(Collected data)

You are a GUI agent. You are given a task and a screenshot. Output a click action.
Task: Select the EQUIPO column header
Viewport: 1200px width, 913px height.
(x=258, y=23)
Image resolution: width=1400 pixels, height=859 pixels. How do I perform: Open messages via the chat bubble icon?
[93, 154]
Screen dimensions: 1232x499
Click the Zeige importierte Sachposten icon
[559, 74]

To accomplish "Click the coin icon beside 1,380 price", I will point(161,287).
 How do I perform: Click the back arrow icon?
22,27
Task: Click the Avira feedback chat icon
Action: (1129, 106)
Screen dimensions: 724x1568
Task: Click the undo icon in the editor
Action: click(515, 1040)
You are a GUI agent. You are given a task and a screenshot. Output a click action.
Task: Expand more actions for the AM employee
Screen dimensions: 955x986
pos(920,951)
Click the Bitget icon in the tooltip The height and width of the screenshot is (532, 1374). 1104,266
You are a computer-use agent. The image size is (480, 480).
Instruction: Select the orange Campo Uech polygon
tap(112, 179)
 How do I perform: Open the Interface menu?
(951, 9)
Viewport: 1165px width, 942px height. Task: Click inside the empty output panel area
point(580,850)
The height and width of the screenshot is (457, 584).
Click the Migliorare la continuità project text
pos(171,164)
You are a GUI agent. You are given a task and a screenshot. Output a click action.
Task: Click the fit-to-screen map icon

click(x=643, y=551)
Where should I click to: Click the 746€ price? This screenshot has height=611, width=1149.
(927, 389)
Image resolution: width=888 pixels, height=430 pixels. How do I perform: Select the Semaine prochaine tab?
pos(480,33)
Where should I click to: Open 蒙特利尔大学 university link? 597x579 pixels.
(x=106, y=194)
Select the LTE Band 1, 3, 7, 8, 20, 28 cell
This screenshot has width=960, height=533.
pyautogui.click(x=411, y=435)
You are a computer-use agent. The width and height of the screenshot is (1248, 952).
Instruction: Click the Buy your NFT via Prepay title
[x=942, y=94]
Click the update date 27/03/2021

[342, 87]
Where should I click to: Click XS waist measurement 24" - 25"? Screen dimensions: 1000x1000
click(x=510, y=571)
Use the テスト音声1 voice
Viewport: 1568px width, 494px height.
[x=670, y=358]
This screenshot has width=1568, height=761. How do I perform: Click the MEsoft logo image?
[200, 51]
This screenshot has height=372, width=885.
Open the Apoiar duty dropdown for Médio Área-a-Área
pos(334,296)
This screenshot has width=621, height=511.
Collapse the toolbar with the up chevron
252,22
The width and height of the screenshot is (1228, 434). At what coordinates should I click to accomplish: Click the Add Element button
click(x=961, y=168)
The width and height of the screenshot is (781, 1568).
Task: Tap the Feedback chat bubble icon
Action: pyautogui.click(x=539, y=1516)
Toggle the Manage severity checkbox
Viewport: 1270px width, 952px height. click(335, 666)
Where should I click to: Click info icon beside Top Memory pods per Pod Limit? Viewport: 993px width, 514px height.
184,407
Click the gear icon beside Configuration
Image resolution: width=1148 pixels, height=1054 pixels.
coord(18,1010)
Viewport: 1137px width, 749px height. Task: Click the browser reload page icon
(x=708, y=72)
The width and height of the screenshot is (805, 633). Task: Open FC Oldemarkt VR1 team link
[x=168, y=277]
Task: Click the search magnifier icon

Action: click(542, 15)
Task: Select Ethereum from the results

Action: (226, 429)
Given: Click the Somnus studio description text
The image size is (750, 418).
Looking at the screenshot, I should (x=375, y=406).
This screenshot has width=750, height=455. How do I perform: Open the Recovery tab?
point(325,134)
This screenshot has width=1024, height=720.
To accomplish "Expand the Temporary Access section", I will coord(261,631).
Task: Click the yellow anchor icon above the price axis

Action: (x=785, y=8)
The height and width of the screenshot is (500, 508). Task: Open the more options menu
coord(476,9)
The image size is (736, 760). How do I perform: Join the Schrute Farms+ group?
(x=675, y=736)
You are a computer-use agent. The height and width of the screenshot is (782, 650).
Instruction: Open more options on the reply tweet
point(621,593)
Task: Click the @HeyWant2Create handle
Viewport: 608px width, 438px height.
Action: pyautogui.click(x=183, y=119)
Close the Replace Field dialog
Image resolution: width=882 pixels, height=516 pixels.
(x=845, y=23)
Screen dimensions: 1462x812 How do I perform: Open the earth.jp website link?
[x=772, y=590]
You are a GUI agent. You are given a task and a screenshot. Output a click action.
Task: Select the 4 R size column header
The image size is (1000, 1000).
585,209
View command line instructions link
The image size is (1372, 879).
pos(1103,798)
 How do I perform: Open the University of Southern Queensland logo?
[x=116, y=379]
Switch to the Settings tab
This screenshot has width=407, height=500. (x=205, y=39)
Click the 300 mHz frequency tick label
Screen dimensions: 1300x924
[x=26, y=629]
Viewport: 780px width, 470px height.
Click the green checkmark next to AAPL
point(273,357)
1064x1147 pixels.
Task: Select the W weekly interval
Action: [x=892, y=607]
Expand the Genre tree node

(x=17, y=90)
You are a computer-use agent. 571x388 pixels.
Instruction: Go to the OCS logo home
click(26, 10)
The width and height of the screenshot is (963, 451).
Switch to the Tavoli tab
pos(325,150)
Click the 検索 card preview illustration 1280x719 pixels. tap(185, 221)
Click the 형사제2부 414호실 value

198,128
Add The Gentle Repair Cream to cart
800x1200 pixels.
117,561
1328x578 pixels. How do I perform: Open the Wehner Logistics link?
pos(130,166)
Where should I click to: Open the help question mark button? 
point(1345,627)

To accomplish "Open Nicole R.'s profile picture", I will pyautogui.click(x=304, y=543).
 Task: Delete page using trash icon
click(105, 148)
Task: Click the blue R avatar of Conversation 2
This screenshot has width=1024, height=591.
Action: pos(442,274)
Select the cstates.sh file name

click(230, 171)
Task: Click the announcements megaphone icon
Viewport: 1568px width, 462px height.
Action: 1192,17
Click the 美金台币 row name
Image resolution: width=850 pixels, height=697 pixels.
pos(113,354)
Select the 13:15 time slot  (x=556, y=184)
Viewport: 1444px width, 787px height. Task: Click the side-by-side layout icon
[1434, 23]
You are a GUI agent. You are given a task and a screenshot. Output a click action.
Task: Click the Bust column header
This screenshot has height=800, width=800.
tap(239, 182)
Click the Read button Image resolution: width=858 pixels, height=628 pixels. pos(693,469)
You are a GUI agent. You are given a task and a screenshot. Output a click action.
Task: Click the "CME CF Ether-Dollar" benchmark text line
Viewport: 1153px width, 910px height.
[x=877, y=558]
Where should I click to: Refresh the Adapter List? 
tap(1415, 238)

EXERCISE AIM:
Find the number of lines in the entries above that hold the string "will", and write only that number.

SOLUTION:
3